» **Document excerpt**:
────────────────────────────────────────

From: Gervase Markham
Subject: [Advocate Play Ogg] Tactics
Date: Sun, 20 Jul 2008 17:25:16 -0700
User-agent: Thunderbird 3.0a1 (X11/2008050714)

I didn't realise this mailing list was for discussion rather than announcements. That being so, I thought I'd circulate an email I sent to Matt Lee when I first got emailed about this campaign. I'd be interested to know what people think.

Gerv

Hi Matt,

I'm a great supporter of encouraging people to play Ogg. I bought a portable music player that could play Ogg, and my entire music collection is encoded that way. But I think you've missed something important here.

People don't like changing media players (or any software, for that matter). And it's a fact that VLC is less capable than something like Windows Media Player, which many people use. It doesn't have the integration with portable devices, online stores and so on. If you want people to switch their media playing to VLC so they can play Ogg, you are facing a very stiff battle.

So consider this: RMS seems to think it's fine to license a library under e.g. a BSD licence rather than the GPL in order to get widespread adoption of a particular standard that it implements. It's a case of adapting your tactics in order to reach your goals.

If that's true, I would suggest you would do much better, for downloaders on Windows, to point them at the DirectShow codecs from http://www.xiph.org/dshow/. (Leaving aside the fact that that page is a UI disaster; you'd need your own download site.) That way, you achieve your goal of getting them to play Ogg without making them switch media player to something which is less featureful.

Installing the codecs automatically enables Ogg for everything which uses the media framework - browser plugins, any media players they have, whatever. No need to switch, change UIs, recreate playlists, etc. etc.

Yes, they would be still using proprietary software. But making an enormous effort to get people to switch from WMP to VLC while they are still running an entire proprietary operating system seems like straining out a gnat and swallowing a camel. If your primary goal is to get people to play Ogg, make that your goal. If your primary goal is to get people to run a complete free software media player, make that your goal. But you can't have both as primary goals, because the best tactics in each case are different.

Also, from a UI point of view, compare:
http://www.playogg.org/
with
http://www.getfirefox.com/

Which front page is most likely to get you to download the software it's promoting?

────────────────────────────────────────

» **Data lines**:
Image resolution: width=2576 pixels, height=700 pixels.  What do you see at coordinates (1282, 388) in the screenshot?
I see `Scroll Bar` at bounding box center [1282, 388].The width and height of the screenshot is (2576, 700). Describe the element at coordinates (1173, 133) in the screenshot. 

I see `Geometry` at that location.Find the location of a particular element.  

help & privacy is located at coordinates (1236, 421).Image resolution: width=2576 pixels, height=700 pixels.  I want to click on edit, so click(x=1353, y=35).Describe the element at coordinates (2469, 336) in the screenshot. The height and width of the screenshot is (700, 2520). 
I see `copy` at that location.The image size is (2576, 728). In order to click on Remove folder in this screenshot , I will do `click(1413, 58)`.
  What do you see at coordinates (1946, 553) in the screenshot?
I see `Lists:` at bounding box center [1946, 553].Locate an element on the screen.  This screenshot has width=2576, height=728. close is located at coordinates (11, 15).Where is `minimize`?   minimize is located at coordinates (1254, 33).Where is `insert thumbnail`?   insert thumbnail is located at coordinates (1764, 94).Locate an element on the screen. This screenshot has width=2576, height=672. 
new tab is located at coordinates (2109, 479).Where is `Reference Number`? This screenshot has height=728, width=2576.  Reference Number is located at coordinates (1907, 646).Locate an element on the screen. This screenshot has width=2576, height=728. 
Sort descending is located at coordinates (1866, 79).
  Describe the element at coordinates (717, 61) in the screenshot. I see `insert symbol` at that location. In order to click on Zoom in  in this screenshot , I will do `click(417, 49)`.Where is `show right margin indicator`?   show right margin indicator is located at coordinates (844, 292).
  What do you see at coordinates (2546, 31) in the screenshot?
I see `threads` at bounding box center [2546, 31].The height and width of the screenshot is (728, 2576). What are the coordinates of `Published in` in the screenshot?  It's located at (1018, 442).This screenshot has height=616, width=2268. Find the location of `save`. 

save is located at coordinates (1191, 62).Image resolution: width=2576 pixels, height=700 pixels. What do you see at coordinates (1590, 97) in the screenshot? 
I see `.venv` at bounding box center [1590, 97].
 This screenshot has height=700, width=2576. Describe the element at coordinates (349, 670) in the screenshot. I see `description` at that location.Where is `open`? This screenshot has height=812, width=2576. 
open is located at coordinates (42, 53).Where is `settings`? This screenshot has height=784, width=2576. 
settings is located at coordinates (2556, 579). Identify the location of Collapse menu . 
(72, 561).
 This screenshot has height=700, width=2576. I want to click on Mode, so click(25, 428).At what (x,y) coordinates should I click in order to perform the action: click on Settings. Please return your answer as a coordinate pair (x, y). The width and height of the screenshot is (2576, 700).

────────────────────────────────────────

» **Directive**:
Could you repeat the stretch of the email about promoting Ogg from "So consider this: RMS" through "is less featureful.", switching "tactics" to "strategy" throughout?

» **Answer**:
So consider this: RMS seems to think it's fine to license a library under e.g. a BSD licence rather than the GPL in order to get widespread adoption of a particular standard that it implements. It's a case of adapting your strategy in order to reach your goals.

If that's true, I would suggest you would do much better, for downloaders on Windows, to point them at the DirectShow codecs from http://www.xiph.org/dshow/. (Leaving aside the fact that that page is a UI disaster; you'd need your own download site.) That way, you achieve your goal of getting them to play Ogg without making them switch media player to something which is less featureful.